(S.O.S. Exclusive) Collin Brooks: Thoughts from a former journalist

 

In 2017, Collin Brooks left the world of journalism to take a position with the school system in Johnson City, Tennessee. We asked Collin to share some thoughts from his new perspective.

“For the people.”

Those simple words just might just might save a few newspapers.

I stepped away from the journalism field last August and I dearly miss it. It’s just that I missed my family more. With an 8-year old, an almost two-year old, and one more on the way, I decided it was time to stop missing milestones.

I miss the difference I made. I don’t miss the crummy hours or measly paychecks.

A friend I know recently made the jump from reporting to the PR world. He quickly realized he was making more in three months in public relations as he did in the previous nine months in the newspaper business.

In my new world, it feels like I hear opinions about newspapers constantly. I always find myself defending the industry, for one simple reason: Good newspapers can’t die. They are too important to the lifeblood of the community.

Not all newspapers, however, are good newspapers. A good newspaper reports on stories important to the community. A bad newspaper is printed for the people who create it.

Good newspapers keep citizens alert and informed, while souring papers offer shrinking pages to restless readers.

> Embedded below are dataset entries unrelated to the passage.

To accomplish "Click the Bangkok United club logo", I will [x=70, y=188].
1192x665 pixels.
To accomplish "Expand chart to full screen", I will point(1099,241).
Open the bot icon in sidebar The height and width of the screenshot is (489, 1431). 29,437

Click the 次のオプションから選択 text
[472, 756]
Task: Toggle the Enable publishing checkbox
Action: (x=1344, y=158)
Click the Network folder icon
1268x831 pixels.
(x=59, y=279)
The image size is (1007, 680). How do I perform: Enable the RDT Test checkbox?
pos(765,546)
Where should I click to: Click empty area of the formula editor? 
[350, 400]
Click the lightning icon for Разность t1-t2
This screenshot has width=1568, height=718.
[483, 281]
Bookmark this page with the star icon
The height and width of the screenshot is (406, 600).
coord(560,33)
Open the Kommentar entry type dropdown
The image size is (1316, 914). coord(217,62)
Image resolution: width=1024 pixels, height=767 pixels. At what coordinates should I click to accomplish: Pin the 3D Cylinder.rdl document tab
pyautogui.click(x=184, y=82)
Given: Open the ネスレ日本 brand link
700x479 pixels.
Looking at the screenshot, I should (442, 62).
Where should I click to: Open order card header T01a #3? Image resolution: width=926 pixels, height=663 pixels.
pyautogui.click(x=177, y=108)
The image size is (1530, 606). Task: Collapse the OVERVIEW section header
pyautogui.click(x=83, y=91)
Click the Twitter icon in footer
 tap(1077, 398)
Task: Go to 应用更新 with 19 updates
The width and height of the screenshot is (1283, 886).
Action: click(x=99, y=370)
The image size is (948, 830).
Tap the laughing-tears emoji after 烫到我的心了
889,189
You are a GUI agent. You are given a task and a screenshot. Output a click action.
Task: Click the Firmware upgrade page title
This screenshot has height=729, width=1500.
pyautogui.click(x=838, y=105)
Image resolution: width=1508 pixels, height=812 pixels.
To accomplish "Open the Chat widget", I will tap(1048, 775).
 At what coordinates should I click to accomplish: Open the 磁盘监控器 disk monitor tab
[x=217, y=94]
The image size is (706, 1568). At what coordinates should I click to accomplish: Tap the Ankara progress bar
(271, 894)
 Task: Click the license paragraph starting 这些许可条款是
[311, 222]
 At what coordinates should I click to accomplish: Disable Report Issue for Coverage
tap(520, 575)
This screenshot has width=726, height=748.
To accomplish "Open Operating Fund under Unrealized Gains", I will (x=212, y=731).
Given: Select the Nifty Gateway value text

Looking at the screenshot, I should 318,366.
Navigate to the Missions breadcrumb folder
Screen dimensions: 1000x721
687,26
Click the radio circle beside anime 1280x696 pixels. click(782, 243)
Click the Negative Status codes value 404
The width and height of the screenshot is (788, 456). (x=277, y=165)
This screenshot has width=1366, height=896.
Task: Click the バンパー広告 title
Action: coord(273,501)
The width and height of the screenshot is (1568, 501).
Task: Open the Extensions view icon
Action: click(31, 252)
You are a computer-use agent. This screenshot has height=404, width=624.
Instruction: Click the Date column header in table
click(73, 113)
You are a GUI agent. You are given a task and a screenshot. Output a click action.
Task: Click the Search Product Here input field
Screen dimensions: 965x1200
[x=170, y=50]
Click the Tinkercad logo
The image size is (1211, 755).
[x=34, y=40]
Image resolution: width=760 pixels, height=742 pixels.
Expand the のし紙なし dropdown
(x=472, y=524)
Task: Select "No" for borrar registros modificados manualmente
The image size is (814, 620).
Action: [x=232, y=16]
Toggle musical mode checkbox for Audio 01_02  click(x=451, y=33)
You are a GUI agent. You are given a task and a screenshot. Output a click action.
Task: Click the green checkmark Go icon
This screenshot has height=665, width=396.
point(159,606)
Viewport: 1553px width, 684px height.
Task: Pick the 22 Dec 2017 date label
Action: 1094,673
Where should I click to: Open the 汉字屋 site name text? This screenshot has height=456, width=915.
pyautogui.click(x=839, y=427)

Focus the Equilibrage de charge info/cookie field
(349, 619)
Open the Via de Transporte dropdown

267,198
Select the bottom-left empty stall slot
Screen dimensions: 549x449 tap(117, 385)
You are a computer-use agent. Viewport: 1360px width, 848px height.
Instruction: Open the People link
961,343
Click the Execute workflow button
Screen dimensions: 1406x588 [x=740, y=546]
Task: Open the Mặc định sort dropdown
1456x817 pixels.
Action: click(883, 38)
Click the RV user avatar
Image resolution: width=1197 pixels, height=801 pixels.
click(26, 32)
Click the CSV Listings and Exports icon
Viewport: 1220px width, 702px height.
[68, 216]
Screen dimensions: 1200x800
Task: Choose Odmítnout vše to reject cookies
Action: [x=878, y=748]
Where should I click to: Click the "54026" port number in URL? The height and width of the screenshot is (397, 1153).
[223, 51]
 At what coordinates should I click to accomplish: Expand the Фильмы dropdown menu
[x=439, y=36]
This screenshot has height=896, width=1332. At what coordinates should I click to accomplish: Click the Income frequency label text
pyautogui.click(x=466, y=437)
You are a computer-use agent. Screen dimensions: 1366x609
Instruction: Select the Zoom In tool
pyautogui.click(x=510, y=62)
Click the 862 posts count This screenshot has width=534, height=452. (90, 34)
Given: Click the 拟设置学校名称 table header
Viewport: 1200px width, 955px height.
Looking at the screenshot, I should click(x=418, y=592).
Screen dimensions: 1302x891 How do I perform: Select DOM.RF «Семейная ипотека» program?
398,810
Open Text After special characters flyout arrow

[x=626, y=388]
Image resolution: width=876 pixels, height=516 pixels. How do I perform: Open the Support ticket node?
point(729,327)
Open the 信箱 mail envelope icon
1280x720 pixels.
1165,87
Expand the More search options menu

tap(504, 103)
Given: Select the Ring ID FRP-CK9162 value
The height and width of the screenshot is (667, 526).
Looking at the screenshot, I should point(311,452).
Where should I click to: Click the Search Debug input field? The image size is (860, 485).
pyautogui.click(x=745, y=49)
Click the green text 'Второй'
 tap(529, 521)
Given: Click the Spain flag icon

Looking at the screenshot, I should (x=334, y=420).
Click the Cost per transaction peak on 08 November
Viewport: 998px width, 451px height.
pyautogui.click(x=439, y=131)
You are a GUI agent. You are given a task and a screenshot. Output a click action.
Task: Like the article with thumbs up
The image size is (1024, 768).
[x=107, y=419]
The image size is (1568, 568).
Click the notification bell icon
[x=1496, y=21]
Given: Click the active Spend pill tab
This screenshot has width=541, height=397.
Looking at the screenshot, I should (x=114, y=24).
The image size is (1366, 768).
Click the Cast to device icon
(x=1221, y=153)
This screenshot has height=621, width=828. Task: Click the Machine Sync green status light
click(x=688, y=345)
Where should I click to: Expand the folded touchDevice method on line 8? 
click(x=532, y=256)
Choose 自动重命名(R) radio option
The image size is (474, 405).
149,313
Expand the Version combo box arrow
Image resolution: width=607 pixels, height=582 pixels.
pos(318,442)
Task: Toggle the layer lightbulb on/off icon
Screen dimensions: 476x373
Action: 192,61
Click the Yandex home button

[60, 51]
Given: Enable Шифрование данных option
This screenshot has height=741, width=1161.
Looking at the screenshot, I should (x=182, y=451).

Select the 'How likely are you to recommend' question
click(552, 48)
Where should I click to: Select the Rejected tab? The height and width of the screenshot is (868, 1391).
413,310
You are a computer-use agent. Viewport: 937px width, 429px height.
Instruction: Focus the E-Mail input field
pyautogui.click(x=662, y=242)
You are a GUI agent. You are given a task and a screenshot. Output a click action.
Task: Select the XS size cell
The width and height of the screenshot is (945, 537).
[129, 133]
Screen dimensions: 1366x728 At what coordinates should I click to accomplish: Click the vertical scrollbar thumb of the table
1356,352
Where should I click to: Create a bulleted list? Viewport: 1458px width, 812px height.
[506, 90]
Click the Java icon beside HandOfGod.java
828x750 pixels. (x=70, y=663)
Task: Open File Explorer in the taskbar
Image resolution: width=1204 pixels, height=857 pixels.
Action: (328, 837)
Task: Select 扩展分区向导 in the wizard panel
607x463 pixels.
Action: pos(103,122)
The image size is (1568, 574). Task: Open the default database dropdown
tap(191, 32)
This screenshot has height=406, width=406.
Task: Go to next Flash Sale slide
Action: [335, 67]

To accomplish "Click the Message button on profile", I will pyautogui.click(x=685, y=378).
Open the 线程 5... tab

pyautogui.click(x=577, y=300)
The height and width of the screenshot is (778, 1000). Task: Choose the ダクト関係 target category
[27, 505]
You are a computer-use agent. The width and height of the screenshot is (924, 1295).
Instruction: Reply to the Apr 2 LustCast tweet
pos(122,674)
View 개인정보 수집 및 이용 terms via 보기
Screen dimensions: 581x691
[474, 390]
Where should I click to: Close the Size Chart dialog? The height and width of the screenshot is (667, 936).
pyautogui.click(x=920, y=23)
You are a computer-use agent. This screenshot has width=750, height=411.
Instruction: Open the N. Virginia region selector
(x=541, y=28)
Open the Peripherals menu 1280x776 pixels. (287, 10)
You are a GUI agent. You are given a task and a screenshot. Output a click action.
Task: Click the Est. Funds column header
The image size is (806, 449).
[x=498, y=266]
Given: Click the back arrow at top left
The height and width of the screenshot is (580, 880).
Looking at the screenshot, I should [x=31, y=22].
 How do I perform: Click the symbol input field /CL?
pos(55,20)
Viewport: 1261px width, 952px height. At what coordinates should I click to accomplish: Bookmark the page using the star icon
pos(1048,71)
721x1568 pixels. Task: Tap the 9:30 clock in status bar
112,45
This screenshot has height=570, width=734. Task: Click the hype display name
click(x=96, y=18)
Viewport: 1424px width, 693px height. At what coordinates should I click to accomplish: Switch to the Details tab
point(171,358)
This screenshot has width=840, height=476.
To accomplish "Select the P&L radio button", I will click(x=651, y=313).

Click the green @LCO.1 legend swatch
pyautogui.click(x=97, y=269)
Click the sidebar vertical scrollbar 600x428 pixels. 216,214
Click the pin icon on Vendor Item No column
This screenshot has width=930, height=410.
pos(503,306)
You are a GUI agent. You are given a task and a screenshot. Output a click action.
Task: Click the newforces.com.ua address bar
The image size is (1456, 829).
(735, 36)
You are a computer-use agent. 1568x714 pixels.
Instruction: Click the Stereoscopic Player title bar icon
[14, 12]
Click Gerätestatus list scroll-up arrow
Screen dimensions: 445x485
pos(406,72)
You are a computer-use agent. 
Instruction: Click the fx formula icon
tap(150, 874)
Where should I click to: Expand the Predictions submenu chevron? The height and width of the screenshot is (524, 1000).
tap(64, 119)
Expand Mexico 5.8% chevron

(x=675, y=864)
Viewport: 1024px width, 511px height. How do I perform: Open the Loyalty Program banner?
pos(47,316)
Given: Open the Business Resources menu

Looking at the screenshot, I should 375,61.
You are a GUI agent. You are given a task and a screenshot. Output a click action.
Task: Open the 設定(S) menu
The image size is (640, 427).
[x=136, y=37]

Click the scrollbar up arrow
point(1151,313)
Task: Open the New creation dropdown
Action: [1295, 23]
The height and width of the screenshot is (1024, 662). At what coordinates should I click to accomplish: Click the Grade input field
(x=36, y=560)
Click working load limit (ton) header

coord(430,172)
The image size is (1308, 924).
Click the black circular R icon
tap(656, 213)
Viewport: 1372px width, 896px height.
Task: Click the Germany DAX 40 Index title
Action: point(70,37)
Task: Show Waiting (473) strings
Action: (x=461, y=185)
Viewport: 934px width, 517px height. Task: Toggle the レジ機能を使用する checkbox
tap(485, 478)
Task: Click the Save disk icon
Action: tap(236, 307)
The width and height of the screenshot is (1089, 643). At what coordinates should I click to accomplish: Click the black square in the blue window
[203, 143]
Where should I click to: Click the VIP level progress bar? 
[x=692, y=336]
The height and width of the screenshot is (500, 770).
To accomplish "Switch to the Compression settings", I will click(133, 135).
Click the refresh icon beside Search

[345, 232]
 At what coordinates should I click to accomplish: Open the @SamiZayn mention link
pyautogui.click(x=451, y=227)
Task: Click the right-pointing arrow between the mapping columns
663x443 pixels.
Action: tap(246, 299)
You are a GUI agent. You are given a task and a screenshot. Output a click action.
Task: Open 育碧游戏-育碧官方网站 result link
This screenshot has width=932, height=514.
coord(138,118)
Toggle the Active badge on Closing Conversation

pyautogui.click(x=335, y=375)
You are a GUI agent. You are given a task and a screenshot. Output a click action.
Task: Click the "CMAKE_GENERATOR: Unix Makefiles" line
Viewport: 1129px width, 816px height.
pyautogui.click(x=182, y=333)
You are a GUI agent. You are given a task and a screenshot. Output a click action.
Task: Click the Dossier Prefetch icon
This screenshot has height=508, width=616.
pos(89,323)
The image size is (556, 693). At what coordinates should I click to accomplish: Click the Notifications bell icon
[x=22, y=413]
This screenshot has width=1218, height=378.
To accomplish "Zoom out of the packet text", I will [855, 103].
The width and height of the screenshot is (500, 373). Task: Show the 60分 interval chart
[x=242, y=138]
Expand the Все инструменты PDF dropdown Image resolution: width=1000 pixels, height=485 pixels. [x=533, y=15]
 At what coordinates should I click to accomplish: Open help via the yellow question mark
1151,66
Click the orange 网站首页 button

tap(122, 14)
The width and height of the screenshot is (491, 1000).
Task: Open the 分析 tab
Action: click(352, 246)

A good newspaper has the support of the people in its community. Communities are the ultimate producers of any newspaper, as they keep the doors open and the presses rolling as long as they keep advertisers interested. Dollars from ads pay to print the newspaper, and ultimately, pay the writers and producers of the newspapers.

As advertisers dry up, payrolls shrink. When payrolls shrink, writers with experience are ultimately told to do more or find another job. I don’t think publishers realize how easy it is for journalists to find jobs in the fields of public relations and communications. The “get out or get in line” mentality ultimately puts young reporters on important stories, and their inexperience often puts a bad taste in the mouth of the customer.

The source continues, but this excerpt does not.